The English rock band Muse set off a worldwide hunt for synonyms for "overblown" earlier this year when it unleashed "Survival," a piece of choral apocalypse that somehow became the official anthem of the London Summer Olympics. Yet it turns out "Survival" was just a warmup: With a title inspired by the second law of thermodynamics, Muse's latest studio album opens with a tune called "Supremacy" (think Led Zeppelin's "Kashmir" remade for a James Bond flick) and only grows bolder from there. In "Follow Me," the band layers lush Hollywood strings over an arena-scaled dubstep drop, while the two-part title track climaxes in a barrage of dentist-drill guitars and disembodied robot voices.

What distinguishes "The 2nd Law" from earlier Muse records is that Matt Bellamy and his bandmates have finally made room in their super-sized sound for a sense of humor. This is a far funnier (and funkier) effort than 2009's "The Resistance," which handled similar themes with a glum sobriety. Here "Madness" rides a fat-bottomed R&B groove, and the slap-bass-enhanced "Panic Station" feels like an homage to Robert Palmer's mid-'80s soul-rock crew, the Power Station.

MIKAEL WOOD, Los Angeles Times

JAZZ

Diana Krall, "Glad Rag Doll" (Verve)

It's possible to entertain two mildly conflicting views of this disc. First, you could understand it as a nifty bit of pop archaeology: a bouquet of songs culled mostly from the '20s and '30s. But you could also recognize it as a shrewd recalibration for one of the more stable properties in the music industry, complete with producer T Bone Burnett, his cabinet of wonders and trusted musical crew.

As a throwback jazz singer and a swinging pianist, Krall favors music of crispness and low-gloss polish.
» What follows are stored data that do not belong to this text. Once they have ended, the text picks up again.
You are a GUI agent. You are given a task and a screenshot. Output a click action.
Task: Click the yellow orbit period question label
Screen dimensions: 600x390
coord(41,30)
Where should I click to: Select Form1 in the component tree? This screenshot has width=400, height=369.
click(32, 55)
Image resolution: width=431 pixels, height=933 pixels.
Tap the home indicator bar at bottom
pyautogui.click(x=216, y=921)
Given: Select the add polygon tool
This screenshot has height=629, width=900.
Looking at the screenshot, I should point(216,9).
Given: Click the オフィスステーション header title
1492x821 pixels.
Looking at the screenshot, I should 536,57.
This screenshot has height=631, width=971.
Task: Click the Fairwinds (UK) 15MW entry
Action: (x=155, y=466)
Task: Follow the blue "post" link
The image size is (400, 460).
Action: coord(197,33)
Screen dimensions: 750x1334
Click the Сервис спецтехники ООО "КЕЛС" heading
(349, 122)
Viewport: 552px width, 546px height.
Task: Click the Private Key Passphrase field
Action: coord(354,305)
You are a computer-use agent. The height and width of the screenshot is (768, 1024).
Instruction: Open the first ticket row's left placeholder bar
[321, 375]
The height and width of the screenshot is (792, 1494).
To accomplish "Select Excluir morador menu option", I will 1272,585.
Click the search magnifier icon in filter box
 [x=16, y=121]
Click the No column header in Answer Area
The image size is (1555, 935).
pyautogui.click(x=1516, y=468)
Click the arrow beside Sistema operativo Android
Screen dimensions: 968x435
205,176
Working with Burnett meant more reverberant guitars and stomping rhythm. Krall is self-conscious enough to call this enterprise into question herself, or so it seems. "All the world can see behind your mask," she sings in the title track. A delicate duet with guitarist Marc Ribot, it's the moral heart of this album, an indictment of womanly artifice. The closing track, "When the Curtain Comes Down," offers a more strident bolt of meta-awareness, with Krall's husband, Elvis Costello, in vaudevillian-barker mode.

It's never a bad idea to engage Krall's friskier side, and it's satisfying to hear the swagger in her phrasing on "I'm a Little Mixed Up." On "Prairie Lullaby," she plays the cowboy angle straight, while emphasizing the drowsiness in her delivery. She sounds even better on another song with country pedigree: "Wide River to Cross," by Buddy and Julie Miller. However old-fashioned, the song is a contemporary outlier on an album crowded with relics, and its beautiful realization invites the question of what album Krall and Burnett might make without any point to prove.